DURHAM, N.C. - Researchers at the Duke Human Vaccine Institute have led an effort to develop a more accurate way to gauge the incidence of HIV infections in large populations, which will improve research and prevention strategies worldwide.
The new method more correctly identifies new vs. long-standing infections - an important distinction for determining where to target public health measures and research, and for evaluating whether interventions are successful at reducing HIV transmission.
"Recent advances -- including effective anti-retroviral drugs that both treat and prevent HIV infections -- have changed the landscape in the HIV field," said senior author Georgia Tomaras, Ph.D., professor in the Department of Surgery and director of research at Duke Human Vaccine Institute. The study is published online Dec. 21 in the journal JCI Insight.
"Improved methods for classifying recent infection from older infections are critically needed to help identify the most effective prevention strategies," Tomaras said.
Tomaras and colleagues worked to develop a way to measure HIV incidence that takes into account the unique features of the current epidemic while also capitalizing on recent insights into how the virus and the body interact during the early phases of infection.
The result was an assay that identifies new combinations of naturally occurring antibody biomarkers, resulting in a promising set of four biomarkers that could be used. The new assay has a longer, and thus more accurate, time-period that constitutes recent infection, and fewer false classifications.
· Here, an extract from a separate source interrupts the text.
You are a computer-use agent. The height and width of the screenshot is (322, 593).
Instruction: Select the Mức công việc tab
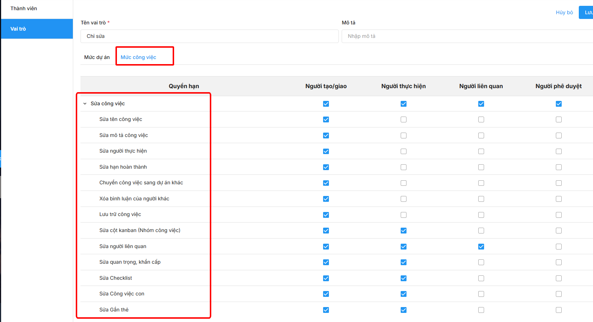[138, 57]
"Having a more accurate HIV incidence test could substantially reduce costs for researchers, because they would need a much smaller sample size to enroll in studies," Tomaras said.
"Additionally, from a public health standpoint, a more accurate HIV incidence test would help identify hot spots of recent infections, so that prevention efforts could be better targeted to where outbreaks are happening," said Kelly Seaton, Ph.D., lead author on the study.
In addition to Tomaras and Seaton, study authors include Nathan A. Vandergrift, Aaron W. Deal, Wes Rountree, John Bainbridge, Eduard Grebe, David Anderson, Sheetal Sawant, Xiaoying Shen, Nicole L. Yates, Thomas N. Denny, Hua-Xin Liao, Barton F. Haynes, Merlin L. Robb, Neil Parkin, Breno R. Santos, Nigel Garrett, Matthew A. Price, Denise Naniche, Ann C. Duerr, the CEPHIA group; Sheila Keating, Dylan Hampton, Shelley Facente, Kara Marson, Alex Welte, Christopher D. Pilcher and Myron S. Cohen.
This work received support from the Bill & Melinda Gates Foundation (OPP1068333, OPP1062806, OPP1115799, and OPP1017716) and the Collaboration for AIDS Vaccine Discovery, Vaccine Immune Monitoring Center (OPP1032144, OPP1146996). Additional support was provided by the National Institute of Allergy and Infectious Diseases (NIAID) of the National Institutes of Health, the Duke Center for AIDS Research Immunology Core (AI064518), the Center for HIV/AIDS Vaccine Immunology (CHAVI grant AI067854), and the Duke Center for HIV/AIDS Vaccine Immunology and Immunogen Discovery (CHAVI-ID grant AI100645); and the U.S. Military HIV Research Program through a cooperative agreement between the Henry M. Jackson Foundation for the Advancement of Military Medicine, Inc. and the U.S. Department of Defense.